=== What you will do ===
Transcribe each line below verbatim; pictures excluded.

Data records

· · · · ·

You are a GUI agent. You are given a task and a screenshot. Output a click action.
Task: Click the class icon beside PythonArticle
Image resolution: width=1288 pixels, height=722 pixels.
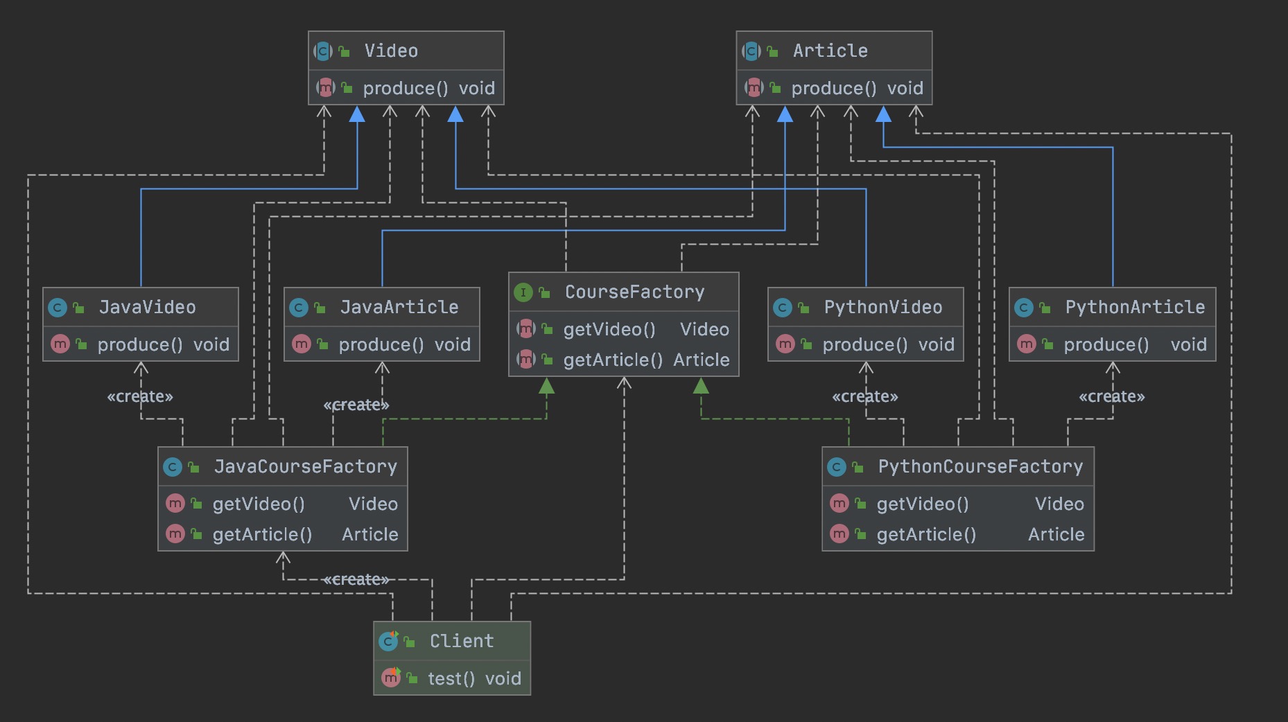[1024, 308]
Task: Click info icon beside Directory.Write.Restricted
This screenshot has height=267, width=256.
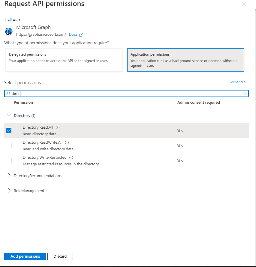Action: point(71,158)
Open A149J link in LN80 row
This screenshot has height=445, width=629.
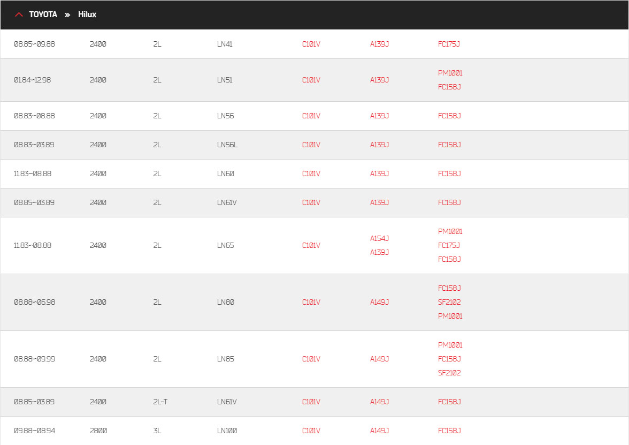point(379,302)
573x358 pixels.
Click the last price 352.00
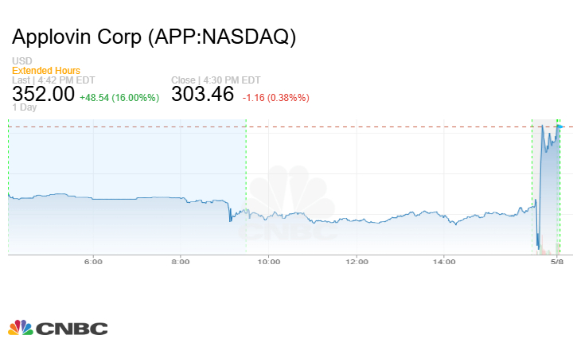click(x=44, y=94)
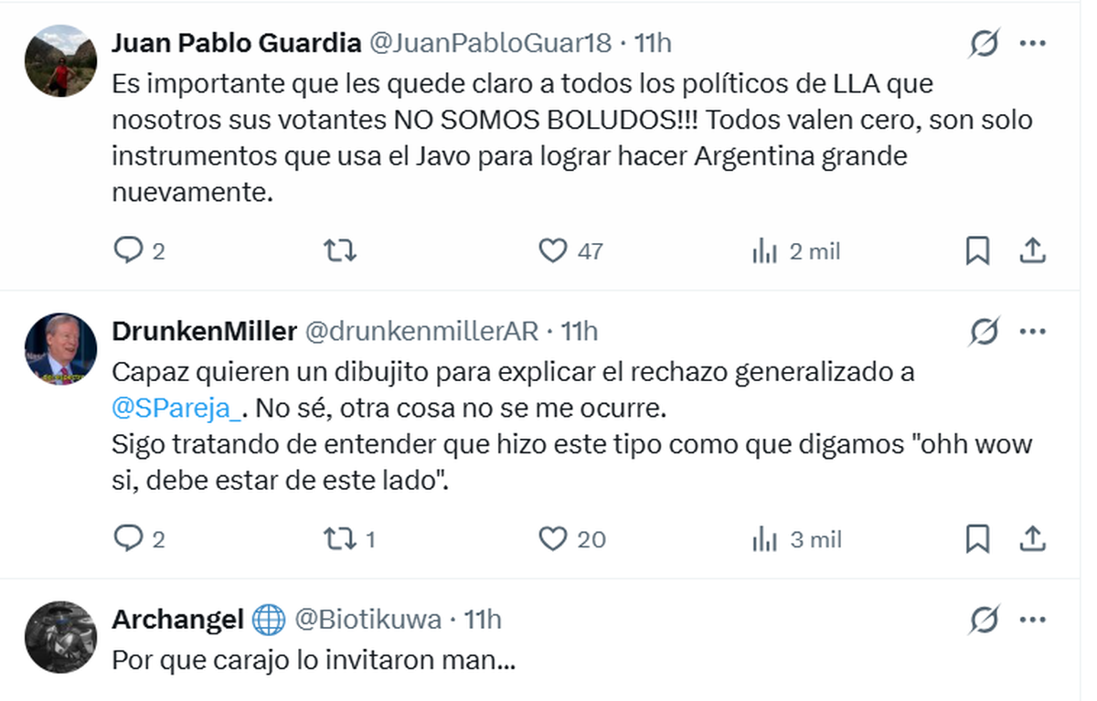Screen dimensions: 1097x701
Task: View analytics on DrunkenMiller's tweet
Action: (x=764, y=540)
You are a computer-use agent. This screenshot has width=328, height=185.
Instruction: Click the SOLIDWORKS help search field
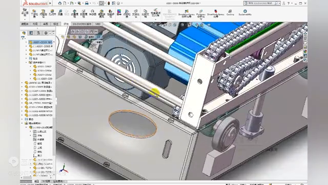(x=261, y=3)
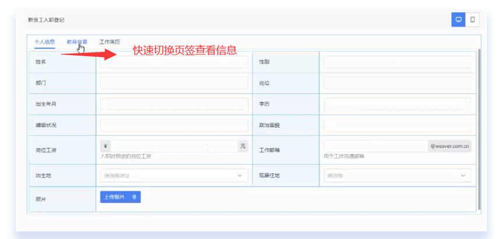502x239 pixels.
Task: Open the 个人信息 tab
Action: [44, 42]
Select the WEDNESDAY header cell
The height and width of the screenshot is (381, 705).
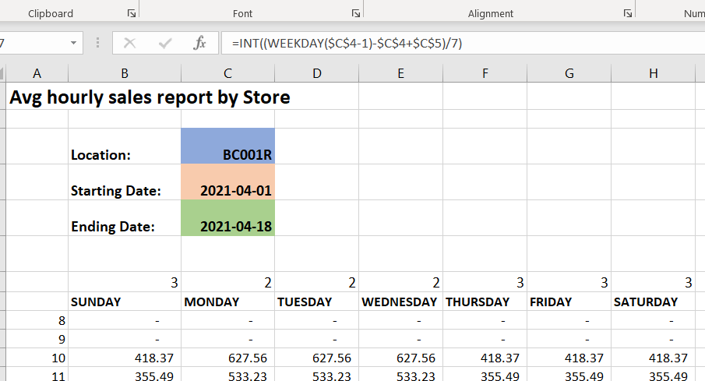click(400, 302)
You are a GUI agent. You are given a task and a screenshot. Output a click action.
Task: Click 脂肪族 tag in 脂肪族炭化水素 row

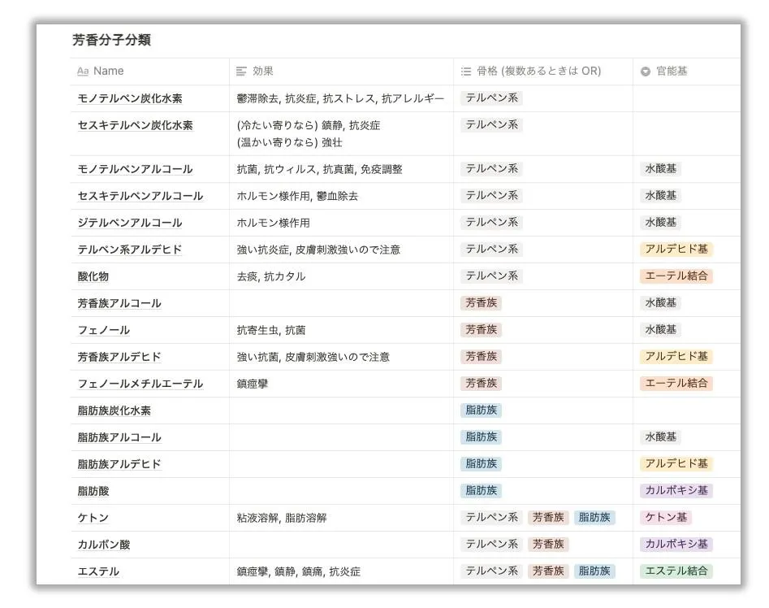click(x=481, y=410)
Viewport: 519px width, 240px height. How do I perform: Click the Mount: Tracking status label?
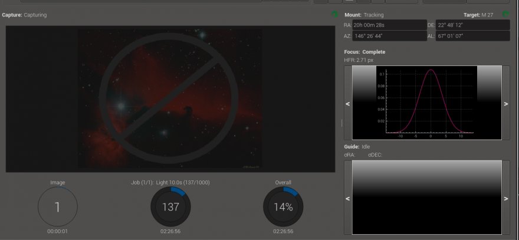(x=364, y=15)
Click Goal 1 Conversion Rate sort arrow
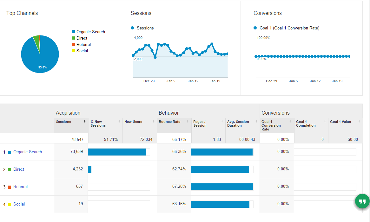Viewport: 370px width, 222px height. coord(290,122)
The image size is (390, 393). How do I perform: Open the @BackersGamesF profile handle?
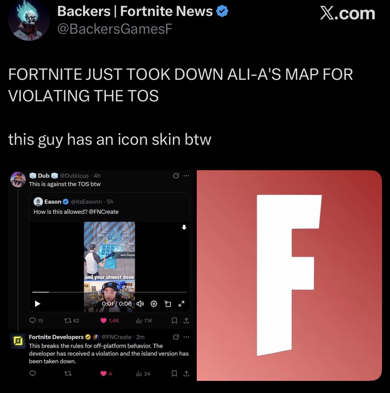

· · · · ·

=== Task response ===
You are a GUI agent. You are given a task and a screenshot. Output a click action.
Task: Click the class icon beside PythonArticle
Image resolution: width=1288 pixels, height=722 pixels.
[1024, 308]
Task: Click info icon beside Directory.Write.Restricted
This screenshot has height=267, width=256.
Action: point(71,158)
Open A149J link in LN80 row
This screenshot has height=445, width=629.
point(379,302)
573x358 pixels.
Click the last price 352.00
click(x=44, y=94)
Screen dimensions: 1097x701
Task: View analytics on DrunkenMiller's tweet
Action: (x=764, y=540)
You are a computer-use agent. This screenshot has width=328, height=185.
Instruction: Click the SOLIDWORKS help search field
(x=261, y=3)
502x239 pixels.
Task: Open the 个人信息 tab
Action: [44, 42]
Select the WEDNESDAY header cell
The height and width of the screenshot is (381, 705).
click(400, 302)
You are a GUI agent. You are given a task and a screenshot. Output a click action.
Task: Click 脂肪族 tag in 脂肪族炭化水素 row

click(x=481, y=410)
Viewport: 519px width, 240px height. How do I perform: Click the Mount: Tracking status label?
(x=364, y=15)
Click Goal 1 Conversion Rate sort arrow
Viewport: 370px width, 222px height. coord(290,122)
The image size is (390, 393). How do I perform: Open the @BackersGamesF profile handle?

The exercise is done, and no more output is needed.